** Data supplied **
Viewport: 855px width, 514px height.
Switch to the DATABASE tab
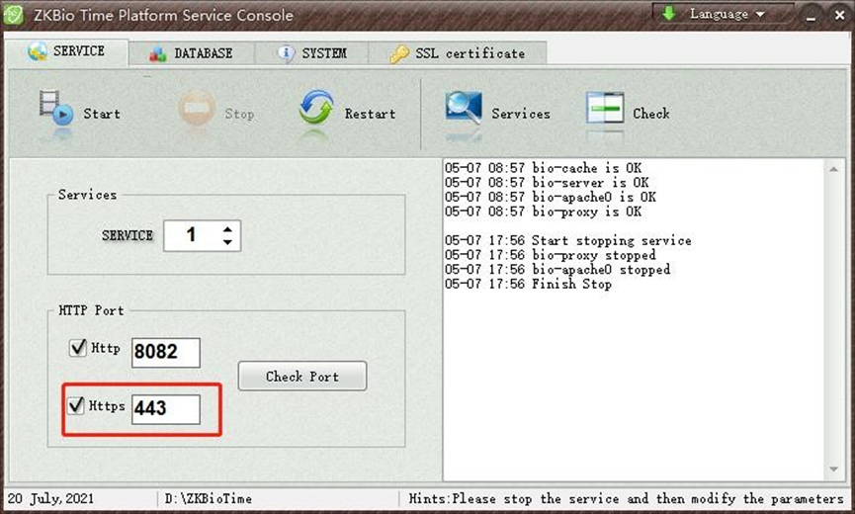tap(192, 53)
==
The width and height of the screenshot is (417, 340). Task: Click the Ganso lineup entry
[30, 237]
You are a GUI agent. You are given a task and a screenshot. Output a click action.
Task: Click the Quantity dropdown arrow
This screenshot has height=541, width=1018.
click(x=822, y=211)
---
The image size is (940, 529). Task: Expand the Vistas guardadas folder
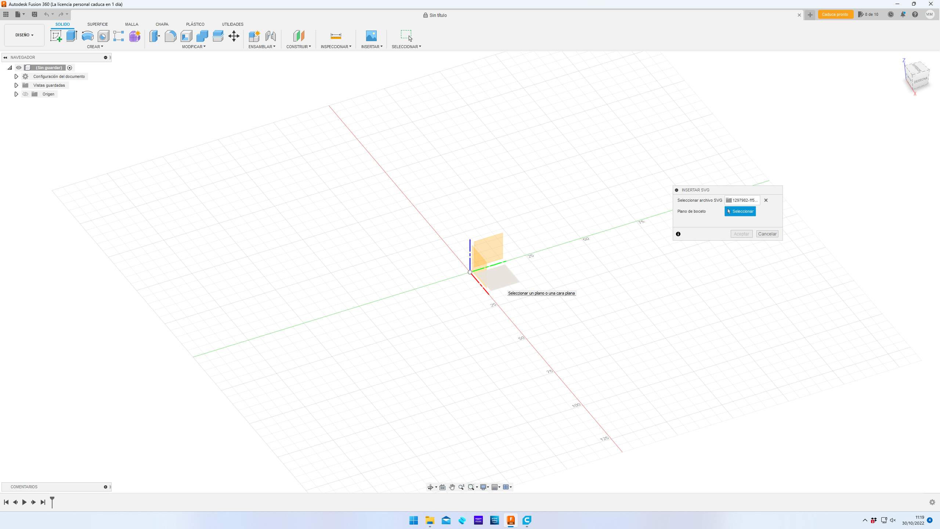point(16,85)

** Task prompt **
Return the lines from the one containing "Viewport: 855px width, 514px height." through the one containing "tap(192, 53)", both included, copied verbatim. Leave the pictures out.

** Task response **
Viewport: 855px width, 514px height.
Switch to the DATABASE tab
tap(192, 53)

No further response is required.